O pano de fundo segue sendo o cenário externo. As tensões comerciais voltaram ao radar após os Estados Unidos implementarem, a partir desta terça, uma tarifa adicional temporária de 10% sobre produtos importados que não estejam contemplados por isenções.

A medida foi formalizada pela alfândega americana após anúncio do presidente Donald Trump depois de a Suprema Corte ter derrubado as chamadas tarifas “recíprocas”.

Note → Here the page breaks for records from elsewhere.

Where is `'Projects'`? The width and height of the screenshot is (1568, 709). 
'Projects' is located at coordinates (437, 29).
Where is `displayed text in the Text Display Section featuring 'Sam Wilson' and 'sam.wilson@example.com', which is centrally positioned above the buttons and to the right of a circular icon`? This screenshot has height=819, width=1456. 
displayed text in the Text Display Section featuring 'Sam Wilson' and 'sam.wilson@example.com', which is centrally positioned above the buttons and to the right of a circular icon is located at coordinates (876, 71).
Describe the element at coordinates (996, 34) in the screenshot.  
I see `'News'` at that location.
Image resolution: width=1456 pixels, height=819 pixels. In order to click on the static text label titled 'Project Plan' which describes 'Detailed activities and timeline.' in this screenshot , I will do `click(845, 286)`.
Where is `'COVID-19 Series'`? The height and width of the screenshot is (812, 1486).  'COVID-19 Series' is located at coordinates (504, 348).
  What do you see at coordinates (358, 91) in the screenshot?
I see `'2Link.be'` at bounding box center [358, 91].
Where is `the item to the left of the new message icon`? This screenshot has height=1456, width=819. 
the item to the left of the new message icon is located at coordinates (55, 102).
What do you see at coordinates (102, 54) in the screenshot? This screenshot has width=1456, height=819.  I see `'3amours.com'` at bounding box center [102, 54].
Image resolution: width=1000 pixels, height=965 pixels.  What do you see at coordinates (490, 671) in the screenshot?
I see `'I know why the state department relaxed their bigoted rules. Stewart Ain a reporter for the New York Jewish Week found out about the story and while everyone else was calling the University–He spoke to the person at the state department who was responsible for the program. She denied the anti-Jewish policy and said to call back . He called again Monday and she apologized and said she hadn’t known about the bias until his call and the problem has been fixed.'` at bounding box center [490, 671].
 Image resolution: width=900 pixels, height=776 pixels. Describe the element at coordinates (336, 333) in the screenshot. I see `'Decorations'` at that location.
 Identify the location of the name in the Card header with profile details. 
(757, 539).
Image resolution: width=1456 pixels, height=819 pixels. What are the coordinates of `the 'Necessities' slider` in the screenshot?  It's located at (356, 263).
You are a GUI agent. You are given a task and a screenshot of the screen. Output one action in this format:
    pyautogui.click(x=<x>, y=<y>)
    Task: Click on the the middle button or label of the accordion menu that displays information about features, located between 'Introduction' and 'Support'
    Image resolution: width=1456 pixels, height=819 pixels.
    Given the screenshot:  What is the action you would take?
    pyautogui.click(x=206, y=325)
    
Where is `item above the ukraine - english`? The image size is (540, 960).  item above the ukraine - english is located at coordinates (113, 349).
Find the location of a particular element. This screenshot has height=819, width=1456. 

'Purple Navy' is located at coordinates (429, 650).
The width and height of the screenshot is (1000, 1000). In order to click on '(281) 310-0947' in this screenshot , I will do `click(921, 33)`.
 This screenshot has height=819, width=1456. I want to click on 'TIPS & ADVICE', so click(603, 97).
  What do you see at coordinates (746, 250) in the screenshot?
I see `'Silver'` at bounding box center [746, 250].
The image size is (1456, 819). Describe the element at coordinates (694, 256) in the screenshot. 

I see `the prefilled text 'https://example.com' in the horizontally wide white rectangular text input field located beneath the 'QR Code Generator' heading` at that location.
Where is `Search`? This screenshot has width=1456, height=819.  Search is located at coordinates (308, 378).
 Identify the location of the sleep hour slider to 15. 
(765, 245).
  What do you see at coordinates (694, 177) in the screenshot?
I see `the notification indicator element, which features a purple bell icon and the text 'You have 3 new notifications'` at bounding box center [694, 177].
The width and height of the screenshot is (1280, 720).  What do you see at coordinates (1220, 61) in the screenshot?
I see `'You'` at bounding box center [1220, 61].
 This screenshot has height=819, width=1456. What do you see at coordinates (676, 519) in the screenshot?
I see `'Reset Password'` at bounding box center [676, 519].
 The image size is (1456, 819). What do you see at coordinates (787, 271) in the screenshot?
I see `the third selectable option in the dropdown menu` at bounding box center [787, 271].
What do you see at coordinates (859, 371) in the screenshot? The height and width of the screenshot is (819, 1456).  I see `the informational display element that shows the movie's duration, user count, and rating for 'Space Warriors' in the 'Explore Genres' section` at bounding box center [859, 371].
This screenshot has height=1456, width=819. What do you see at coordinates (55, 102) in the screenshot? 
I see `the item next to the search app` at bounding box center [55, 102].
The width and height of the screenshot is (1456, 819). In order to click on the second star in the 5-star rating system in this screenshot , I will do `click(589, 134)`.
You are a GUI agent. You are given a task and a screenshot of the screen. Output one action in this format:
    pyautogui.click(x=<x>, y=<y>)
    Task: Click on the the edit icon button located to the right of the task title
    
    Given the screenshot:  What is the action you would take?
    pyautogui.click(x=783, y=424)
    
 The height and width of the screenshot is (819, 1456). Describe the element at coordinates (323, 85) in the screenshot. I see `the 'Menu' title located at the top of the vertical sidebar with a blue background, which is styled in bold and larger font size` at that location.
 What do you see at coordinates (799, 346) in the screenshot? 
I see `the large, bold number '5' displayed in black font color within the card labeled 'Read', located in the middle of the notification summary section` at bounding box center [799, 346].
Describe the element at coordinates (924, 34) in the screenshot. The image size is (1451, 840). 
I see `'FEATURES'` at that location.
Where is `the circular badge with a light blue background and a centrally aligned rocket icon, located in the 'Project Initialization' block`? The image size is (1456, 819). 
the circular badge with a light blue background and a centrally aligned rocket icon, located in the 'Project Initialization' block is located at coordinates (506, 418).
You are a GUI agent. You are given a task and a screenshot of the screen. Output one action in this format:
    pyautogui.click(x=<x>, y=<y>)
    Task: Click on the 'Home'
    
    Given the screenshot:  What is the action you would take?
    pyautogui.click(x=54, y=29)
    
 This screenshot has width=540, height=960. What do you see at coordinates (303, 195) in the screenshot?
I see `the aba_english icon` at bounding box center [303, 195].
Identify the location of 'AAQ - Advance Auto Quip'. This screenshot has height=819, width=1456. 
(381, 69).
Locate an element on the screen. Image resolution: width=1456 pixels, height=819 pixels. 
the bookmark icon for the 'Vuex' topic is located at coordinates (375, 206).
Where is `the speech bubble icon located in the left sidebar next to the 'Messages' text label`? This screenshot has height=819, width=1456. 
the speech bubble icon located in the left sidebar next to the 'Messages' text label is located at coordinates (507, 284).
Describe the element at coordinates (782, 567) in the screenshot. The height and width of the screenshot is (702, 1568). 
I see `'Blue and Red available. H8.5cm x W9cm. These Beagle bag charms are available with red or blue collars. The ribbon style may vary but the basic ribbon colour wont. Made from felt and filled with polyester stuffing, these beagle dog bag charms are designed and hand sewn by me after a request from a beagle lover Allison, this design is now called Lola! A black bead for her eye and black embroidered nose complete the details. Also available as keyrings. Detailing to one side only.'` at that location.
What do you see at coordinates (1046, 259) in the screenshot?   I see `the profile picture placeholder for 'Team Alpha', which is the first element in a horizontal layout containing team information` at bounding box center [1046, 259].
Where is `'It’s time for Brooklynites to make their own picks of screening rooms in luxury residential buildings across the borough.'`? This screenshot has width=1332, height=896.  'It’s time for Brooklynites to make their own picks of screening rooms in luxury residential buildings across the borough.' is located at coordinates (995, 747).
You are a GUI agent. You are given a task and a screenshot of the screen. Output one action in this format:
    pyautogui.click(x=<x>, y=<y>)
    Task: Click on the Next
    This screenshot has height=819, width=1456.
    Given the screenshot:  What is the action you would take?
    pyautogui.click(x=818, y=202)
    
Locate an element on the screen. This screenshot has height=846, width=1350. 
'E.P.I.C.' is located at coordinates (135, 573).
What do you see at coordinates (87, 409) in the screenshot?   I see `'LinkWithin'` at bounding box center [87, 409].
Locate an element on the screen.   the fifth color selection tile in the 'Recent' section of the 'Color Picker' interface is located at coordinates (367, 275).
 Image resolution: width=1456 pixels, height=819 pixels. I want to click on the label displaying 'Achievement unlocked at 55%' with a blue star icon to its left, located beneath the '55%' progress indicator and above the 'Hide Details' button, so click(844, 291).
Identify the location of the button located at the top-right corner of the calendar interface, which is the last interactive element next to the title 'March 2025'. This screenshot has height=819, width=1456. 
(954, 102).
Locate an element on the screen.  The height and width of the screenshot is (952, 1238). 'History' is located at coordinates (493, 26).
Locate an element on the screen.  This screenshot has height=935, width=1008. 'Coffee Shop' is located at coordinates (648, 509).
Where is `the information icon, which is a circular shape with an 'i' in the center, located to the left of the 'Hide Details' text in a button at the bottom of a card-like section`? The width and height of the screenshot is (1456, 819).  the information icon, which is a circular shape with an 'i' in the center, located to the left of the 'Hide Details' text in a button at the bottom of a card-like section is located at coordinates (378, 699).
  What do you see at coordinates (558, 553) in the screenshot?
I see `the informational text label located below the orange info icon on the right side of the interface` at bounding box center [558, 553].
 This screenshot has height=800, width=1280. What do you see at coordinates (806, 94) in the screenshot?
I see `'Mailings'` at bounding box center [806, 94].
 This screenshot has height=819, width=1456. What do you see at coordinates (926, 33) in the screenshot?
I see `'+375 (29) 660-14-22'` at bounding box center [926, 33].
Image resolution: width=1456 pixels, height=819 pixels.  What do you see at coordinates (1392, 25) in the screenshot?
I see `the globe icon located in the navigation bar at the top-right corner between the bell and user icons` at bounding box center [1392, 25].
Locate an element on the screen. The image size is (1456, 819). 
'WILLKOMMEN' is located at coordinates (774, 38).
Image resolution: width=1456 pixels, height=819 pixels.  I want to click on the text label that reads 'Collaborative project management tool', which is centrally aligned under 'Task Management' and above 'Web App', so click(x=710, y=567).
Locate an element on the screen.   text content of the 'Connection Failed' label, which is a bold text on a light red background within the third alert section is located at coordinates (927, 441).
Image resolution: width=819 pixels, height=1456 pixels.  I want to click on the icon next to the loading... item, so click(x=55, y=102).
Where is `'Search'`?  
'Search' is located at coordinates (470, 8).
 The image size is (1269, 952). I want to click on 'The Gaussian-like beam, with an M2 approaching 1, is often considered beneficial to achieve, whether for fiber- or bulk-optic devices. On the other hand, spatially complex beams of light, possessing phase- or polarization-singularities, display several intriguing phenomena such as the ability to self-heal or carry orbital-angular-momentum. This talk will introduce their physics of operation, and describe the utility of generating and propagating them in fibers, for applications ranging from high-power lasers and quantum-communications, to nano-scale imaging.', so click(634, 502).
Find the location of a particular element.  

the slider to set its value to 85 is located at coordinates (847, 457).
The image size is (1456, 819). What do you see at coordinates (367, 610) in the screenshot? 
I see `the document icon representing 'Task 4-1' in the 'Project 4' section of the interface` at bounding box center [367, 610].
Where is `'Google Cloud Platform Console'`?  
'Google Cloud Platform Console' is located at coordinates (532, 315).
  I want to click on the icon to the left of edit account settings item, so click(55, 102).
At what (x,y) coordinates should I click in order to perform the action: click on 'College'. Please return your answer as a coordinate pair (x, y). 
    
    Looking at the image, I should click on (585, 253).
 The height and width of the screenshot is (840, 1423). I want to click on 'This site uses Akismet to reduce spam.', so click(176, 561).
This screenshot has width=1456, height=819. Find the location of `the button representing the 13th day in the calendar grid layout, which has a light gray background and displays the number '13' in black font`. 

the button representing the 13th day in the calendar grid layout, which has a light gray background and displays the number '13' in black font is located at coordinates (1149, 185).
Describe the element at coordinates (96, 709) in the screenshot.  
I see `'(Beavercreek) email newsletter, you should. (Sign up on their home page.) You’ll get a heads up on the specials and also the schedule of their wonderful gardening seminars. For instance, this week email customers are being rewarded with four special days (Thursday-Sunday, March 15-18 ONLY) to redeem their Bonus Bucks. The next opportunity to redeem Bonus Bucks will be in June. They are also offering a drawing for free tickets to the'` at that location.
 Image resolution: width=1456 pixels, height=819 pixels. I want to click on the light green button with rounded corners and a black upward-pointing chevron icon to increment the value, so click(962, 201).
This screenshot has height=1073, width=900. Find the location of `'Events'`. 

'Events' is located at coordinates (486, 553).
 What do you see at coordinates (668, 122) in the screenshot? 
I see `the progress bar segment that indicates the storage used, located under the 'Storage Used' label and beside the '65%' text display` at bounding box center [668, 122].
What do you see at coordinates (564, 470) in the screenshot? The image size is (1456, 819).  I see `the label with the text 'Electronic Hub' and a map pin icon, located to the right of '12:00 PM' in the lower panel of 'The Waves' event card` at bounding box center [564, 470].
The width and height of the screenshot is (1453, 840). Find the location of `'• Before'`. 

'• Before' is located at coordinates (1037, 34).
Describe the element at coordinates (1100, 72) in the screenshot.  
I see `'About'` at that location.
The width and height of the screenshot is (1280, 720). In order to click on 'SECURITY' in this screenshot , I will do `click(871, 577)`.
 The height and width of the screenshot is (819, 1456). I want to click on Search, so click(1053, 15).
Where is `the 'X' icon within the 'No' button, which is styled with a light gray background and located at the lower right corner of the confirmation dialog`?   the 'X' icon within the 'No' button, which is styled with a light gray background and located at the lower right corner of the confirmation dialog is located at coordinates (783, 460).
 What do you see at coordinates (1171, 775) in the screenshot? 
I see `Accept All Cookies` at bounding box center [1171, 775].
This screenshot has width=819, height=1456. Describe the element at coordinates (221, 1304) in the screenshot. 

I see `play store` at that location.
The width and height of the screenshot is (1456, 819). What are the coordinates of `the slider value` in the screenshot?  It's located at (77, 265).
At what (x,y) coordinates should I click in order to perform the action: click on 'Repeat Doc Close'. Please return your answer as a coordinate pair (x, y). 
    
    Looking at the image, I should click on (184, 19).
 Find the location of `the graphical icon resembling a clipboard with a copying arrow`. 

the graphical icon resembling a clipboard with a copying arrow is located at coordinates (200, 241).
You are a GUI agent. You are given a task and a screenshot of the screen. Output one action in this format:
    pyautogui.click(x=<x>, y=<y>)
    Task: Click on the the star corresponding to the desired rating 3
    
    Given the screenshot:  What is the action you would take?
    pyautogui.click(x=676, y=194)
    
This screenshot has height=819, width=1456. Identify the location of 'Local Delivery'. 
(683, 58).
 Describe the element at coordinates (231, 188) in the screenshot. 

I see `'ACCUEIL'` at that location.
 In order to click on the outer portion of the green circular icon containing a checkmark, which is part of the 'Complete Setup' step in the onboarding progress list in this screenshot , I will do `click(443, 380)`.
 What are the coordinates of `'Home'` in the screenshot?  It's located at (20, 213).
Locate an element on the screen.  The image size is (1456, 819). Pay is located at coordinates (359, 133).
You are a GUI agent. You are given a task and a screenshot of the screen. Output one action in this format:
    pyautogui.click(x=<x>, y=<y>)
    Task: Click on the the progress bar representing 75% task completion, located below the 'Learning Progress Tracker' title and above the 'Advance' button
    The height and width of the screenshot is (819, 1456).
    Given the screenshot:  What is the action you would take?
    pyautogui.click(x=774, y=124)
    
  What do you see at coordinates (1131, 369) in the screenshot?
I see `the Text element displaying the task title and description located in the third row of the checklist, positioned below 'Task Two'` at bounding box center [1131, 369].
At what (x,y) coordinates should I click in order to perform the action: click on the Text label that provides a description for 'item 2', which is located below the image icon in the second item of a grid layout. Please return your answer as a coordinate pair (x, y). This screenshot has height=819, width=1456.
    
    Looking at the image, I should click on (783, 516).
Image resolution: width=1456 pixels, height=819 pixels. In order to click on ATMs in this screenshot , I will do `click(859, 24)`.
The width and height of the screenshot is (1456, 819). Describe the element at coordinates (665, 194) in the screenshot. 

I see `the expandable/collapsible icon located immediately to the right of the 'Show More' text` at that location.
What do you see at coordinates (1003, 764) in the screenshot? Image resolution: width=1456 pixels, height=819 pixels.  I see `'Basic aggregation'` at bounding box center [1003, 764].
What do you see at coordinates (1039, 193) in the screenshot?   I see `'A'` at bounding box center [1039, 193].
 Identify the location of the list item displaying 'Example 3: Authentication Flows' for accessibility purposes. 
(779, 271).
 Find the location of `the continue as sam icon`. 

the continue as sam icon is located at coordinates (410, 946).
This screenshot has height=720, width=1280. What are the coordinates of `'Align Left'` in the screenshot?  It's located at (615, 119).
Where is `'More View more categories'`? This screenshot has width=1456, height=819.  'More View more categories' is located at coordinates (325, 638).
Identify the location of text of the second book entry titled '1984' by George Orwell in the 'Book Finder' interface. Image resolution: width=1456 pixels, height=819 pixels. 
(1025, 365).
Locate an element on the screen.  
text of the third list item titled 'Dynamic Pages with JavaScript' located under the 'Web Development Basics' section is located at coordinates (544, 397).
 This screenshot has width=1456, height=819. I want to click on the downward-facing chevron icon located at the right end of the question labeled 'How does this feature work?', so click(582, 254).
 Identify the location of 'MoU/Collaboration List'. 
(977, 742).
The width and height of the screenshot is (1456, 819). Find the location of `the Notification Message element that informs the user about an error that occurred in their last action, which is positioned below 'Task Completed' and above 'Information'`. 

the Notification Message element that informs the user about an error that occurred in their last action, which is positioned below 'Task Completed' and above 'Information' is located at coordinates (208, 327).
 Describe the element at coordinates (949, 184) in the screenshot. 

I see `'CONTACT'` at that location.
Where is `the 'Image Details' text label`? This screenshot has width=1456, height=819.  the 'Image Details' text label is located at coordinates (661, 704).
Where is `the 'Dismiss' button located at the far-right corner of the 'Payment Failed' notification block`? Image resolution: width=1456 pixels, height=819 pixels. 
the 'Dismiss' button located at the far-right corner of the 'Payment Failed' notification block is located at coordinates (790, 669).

A nova alíquota substitui a promessa anterior de elevação para 15%, mas mantém o ambiente de incerteza. Importadores ainda avaliam a possibilidade de pedir reembolsos bilionários, enquanto parceiros comerciais aguardam definições sobre acordos já firmados. O cenário contribui para a cautela global.

Em Wall Street, os índices futuros operam sem direção única: o Dow Jones Futuro avançava 0,10%, o S&P 500 Futuro subiam 0,20%, enquanto o Nasdaq Futuro recuavam 0,10%, refletindo também preocupações com os impactos da inteligência artificial sobre empresas de tecnologia e software.

Além das tarifas, investidores monitoram dados da economia americana e discursos de dirigentes do Federal Reserve (Fed), em busca de sinais sobre os próximos passos da política monetária. Persistem ainda tensões geopolíticas envolvendo Estados Unidos e Irã, que adicionam volatilidade aos mercados.

No Brasil, a agenda corporativa ganha destaque após o fechamento do mercado, com a divulgação dos resultados de C&A (CEAB3), GPA (PCAR3), Iguatemi (IGTI11) e ISA Energia (ISAE4).

No campo político, o presidente Luiz Inácio Lula da Silva cumpre agenda internacional e participa de reunião de trabalho em Abu Dhabi com o presidente dos Emirados Árabes Unidos, Mohammed bin Zayed Al Nahyan, após deixar Seul.